**Brief**
Go through the material below and return each line with the string "resolution" in it.
========
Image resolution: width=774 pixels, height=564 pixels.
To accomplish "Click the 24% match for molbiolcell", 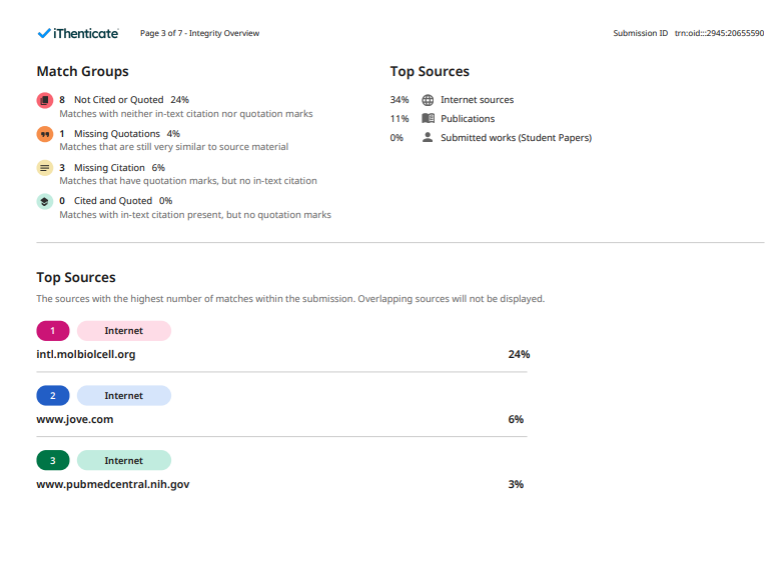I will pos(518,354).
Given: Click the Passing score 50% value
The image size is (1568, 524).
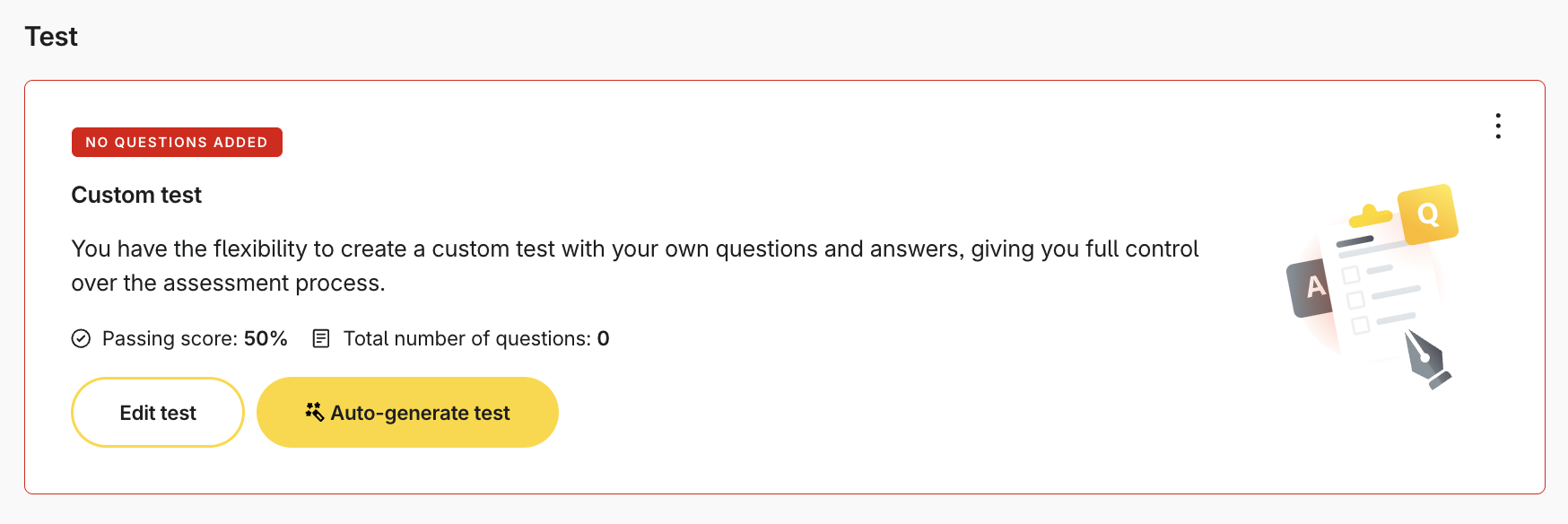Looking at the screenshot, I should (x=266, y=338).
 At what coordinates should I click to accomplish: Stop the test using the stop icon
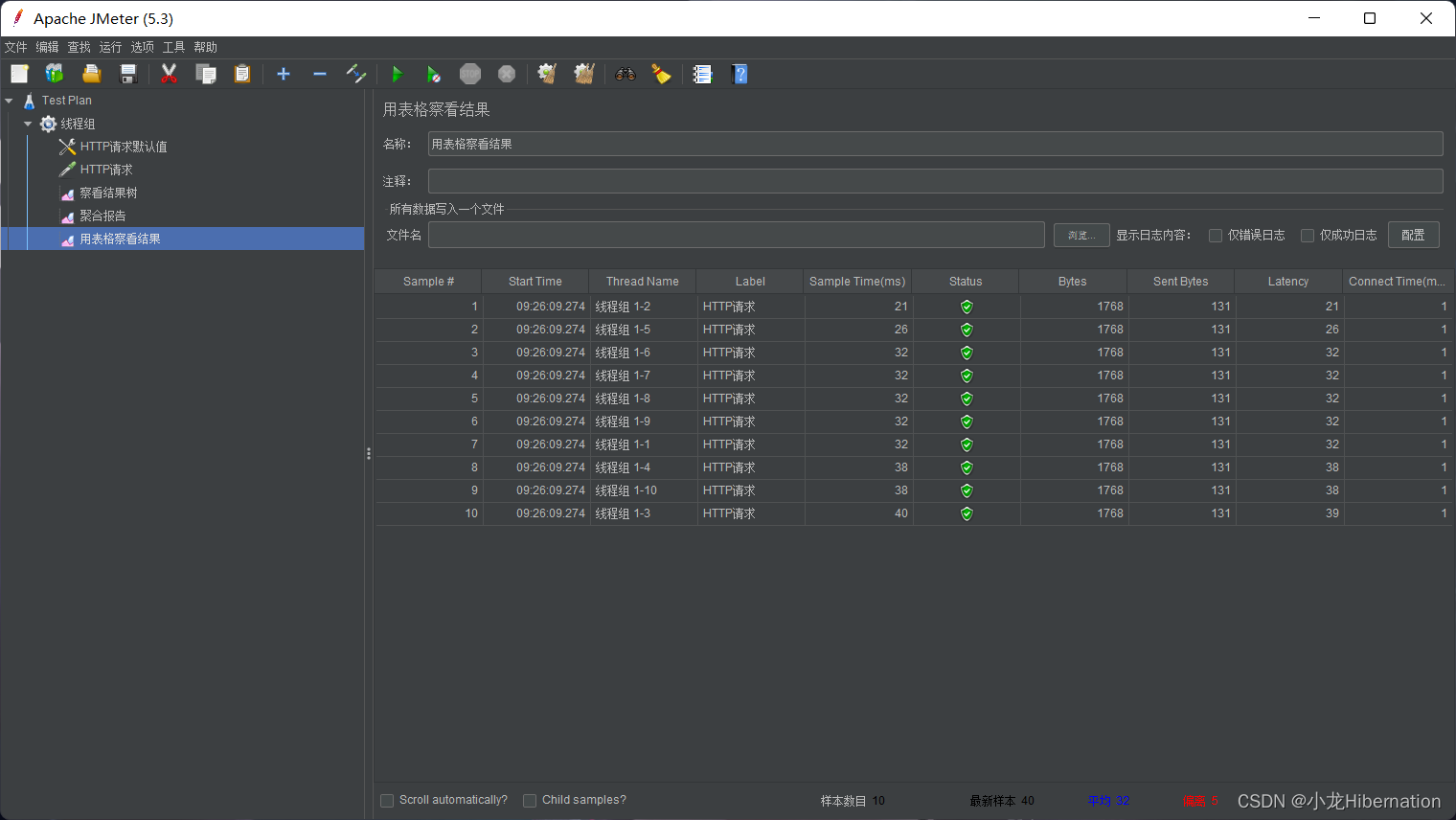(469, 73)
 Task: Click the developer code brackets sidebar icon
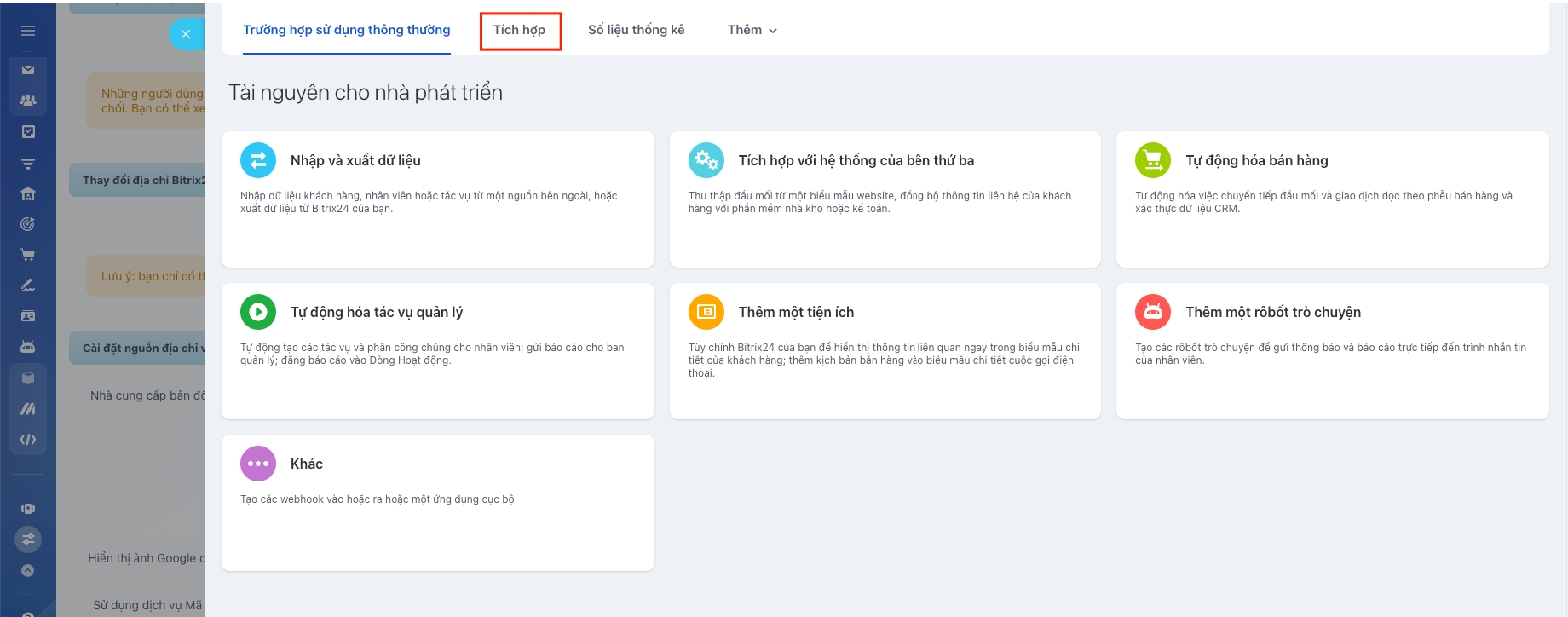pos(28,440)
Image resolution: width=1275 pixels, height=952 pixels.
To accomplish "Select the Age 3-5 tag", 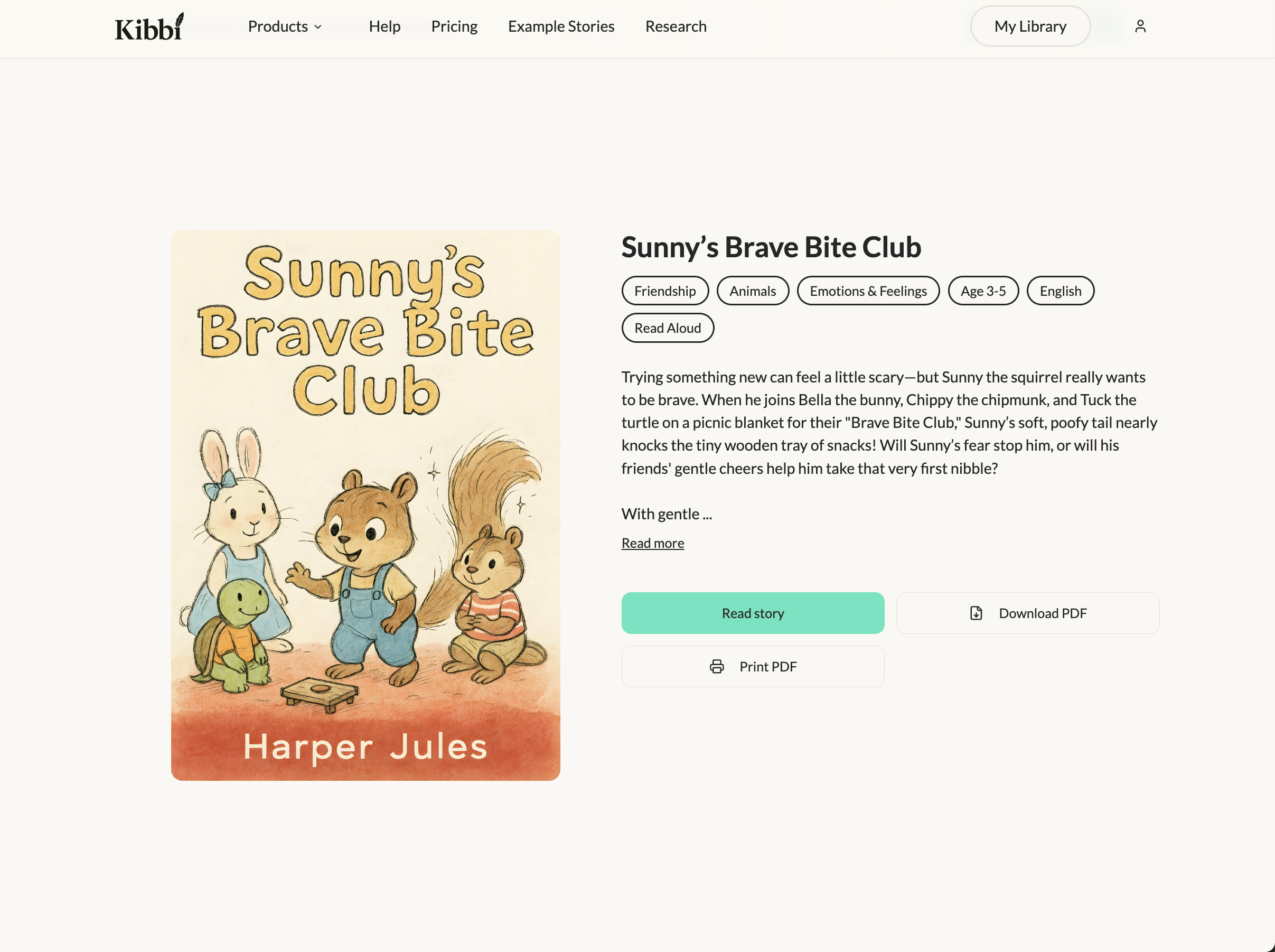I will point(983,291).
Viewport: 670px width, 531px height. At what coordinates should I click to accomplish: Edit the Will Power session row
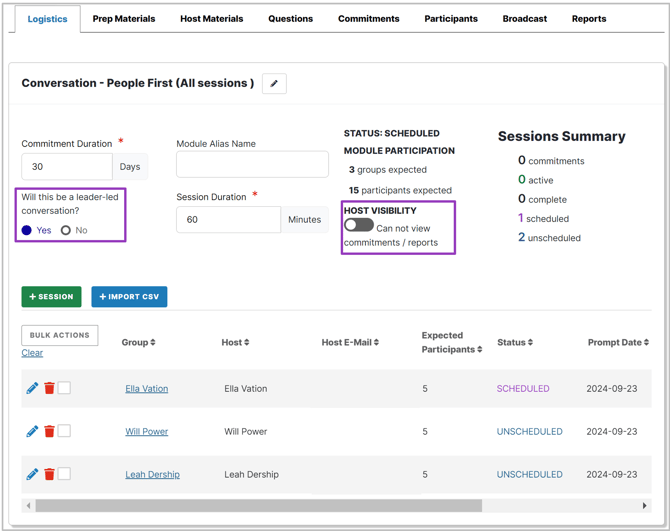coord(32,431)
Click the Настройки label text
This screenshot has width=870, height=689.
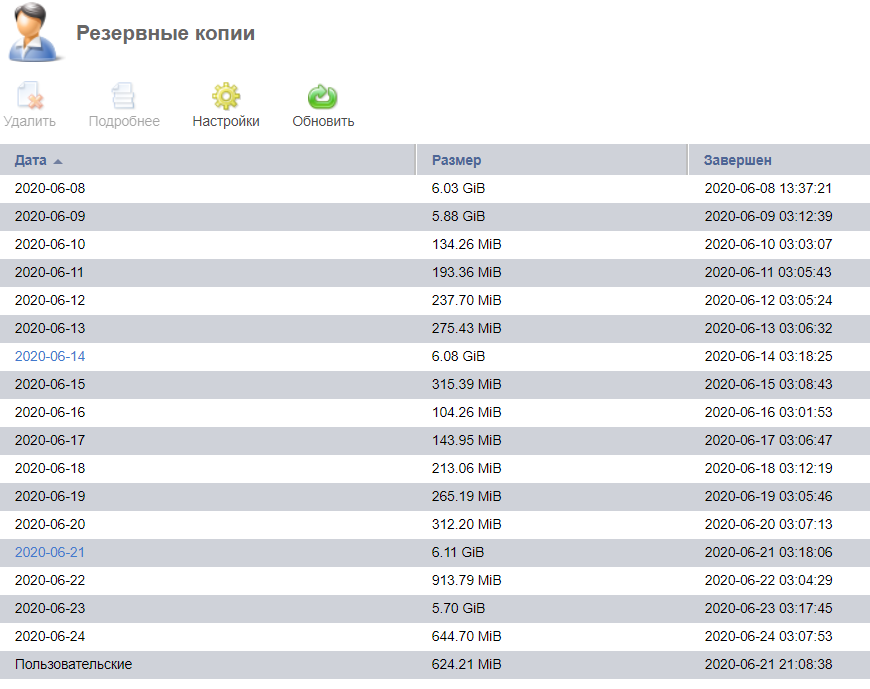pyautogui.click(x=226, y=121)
========
**Task answer**
Image resolution: width=774 pixels, height=564 pixels.
Image resolution: width=1275 pixels, height=952 pixels.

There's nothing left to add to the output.